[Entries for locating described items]
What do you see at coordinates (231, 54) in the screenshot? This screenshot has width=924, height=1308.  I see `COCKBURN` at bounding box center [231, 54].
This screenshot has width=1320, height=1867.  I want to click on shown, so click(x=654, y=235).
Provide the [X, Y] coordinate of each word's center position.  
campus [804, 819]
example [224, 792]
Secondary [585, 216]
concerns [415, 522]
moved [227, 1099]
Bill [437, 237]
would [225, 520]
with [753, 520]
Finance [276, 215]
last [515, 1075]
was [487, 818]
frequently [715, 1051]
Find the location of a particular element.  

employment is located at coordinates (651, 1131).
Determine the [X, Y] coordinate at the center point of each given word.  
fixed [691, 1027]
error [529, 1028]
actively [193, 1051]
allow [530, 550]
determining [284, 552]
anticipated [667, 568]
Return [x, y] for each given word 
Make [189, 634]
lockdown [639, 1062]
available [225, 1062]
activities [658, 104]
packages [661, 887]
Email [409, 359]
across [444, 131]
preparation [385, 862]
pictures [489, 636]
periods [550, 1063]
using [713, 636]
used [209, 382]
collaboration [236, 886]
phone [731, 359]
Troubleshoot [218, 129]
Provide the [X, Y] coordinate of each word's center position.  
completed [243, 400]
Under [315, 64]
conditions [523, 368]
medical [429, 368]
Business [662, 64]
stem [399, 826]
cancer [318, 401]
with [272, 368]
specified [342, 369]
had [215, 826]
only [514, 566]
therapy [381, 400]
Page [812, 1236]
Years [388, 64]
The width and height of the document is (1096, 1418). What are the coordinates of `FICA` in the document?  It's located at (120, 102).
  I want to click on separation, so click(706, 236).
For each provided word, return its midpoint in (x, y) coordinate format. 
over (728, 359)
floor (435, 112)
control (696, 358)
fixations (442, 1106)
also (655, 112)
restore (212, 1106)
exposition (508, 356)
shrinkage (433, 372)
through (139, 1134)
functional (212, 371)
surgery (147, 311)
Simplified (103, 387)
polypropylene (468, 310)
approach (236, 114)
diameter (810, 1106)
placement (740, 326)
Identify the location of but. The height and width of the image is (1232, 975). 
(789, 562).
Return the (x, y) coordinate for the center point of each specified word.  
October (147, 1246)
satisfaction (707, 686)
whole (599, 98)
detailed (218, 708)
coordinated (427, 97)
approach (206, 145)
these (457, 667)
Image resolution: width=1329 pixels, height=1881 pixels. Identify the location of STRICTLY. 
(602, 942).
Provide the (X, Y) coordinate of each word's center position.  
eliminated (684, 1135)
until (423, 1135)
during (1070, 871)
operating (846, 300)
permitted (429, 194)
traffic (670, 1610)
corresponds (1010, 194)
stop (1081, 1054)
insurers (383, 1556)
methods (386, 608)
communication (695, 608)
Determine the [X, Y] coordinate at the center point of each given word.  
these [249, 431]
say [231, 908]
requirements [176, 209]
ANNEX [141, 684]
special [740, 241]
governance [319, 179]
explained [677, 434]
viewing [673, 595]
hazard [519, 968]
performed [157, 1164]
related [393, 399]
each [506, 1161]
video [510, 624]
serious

* [Request]
Update the entries from the line containing "ANNEX [141, 684]" through the end of the entries by replacing "hazard" with "danger". Keep everything else unchanged.

* [Task result]
ANNEX [141, 684]
special [740, 241]
governance [319, 179]
explained [677, 434]
viewing [673, 595]
danger [519, 968]
performed [157, 1164]
related [393, 399]
each [506, 1161]
video [510, 624]
serious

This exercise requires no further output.